BEGIN

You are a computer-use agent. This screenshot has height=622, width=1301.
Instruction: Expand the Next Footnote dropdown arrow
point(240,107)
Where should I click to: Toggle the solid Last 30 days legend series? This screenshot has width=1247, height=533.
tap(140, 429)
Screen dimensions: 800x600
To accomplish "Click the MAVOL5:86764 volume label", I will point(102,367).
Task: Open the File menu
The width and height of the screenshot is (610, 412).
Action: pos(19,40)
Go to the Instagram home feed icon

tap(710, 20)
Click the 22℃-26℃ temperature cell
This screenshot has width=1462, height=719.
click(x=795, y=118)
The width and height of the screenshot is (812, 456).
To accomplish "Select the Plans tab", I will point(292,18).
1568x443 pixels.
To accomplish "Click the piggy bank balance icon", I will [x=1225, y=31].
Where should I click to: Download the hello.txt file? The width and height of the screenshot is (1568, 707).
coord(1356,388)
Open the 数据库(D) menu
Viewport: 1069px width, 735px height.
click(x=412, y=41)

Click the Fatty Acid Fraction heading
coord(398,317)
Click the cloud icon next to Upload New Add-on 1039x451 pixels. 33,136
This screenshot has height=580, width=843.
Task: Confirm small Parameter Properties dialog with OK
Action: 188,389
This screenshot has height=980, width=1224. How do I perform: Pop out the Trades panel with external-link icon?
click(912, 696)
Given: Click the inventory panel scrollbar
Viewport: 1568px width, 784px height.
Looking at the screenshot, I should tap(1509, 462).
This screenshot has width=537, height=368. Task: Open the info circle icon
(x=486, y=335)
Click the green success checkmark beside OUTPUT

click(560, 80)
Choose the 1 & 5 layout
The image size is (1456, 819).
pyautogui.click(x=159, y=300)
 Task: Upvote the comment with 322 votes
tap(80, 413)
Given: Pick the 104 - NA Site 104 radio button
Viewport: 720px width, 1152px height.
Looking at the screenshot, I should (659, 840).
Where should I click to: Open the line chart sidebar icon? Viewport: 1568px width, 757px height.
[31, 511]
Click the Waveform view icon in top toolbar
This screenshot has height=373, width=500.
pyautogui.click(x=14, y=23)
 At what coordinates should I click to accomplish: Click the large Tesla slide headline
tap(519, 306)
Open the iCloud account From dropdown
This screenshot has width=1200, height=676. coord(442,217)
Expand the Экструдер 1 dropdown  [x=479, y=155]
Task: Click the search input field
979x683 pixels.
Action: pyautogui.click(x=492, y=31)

END

Write the material out again in full, leaving no line out.

You are a computer-use agent. This screenshot has height=622, width=1301.
Instruction: Expand the Next Footnote dropdown arrow
point(240,107)
Where should I click to: Toggle the solid Last 30 days legend series? This screenshot has width=1247, height=533.
tap(140, 429)
Screen dimensions: 800x600
To accomplish "Click the MAVOL5:86764 volume label", I will point(102,367).
Task: Open the File menu
The width and height of the screenshot is (610, 412).
Action: pos(19,40)
Go to the Instagram home feed icon

tap(710, 20)
Click the 22℃-26℃ temperature cell
This screenshot has width=1462, height=719.
click(x=795, y=118)
The width and height of the screenshot is (812, 456).
To accomplish "Select the Plans tab", I will point(292,18).
1568x443 pixels.
To accomplish "Click the piggy bank balance icon", I will [x=1225, y=31].
Where should I click to: Download the hello.txt file? The width and height of the screenshot is (1568, 707).
coord(1356,388)
Open the 数据库(D) menu
Viewport: 1069px width, 735px height.
click(x=412, y=41)

Click the Fatty Acid Fraction heading
coord(398,317)
Click the cloud icon next to Upload New Add-on 1039x451 pixels. 33,136
This screenshot has height=580, width=843.
Task: Confirm small Parameter Properties dialog with OK
Action: 188,389
This screenshot has height=980, width=1224. How do I perform: Pop out the Trades panel with external-link icon?
click(912, 696)
Given: Click the inventory panel scrollbar
Viewport: 1568px width, 784px height.
Looking at the screenshot, I should tap(1509, 462).
This screenshot has width=537, height=368. Task: Open the info circle icon
(x=486, y=335)
Click the green success checkmark beside OUTPUT

click(560, 80)
Choose the 1 & 5 layout
The image size is (1456, 819).
pyautogui.click(x=159, y=300)
 Task: Upvote the comment with 322 votes
tap(80, 413)
Given: Pick the 104 - NA Site 104 radio button
Viewport: 720px width, 1152px height.
Looking at the screenshot, I should (659, 840).
Where should I click to: Open the line chart sidebar icon? Viewport: 1568px width, 757px height.
[31, 511]
Click the Waveform view icon in top toolbar
This screenshot has height=373, width=500.
pyautogui.click(x=14, y=23)
 At what coordinates should I click to accomplish: Click the large Tesla slide headline
tap(519, 306)
Open the iCloud account From dropdown
This screenshot has width=1200, height=676. coord(442,217)
Expand the Экструдер 1 dropdown  [x=479, y=155]
Task: Click the search input field
979x683 pixels.
Action: pyautogui.click(x=492, y=31)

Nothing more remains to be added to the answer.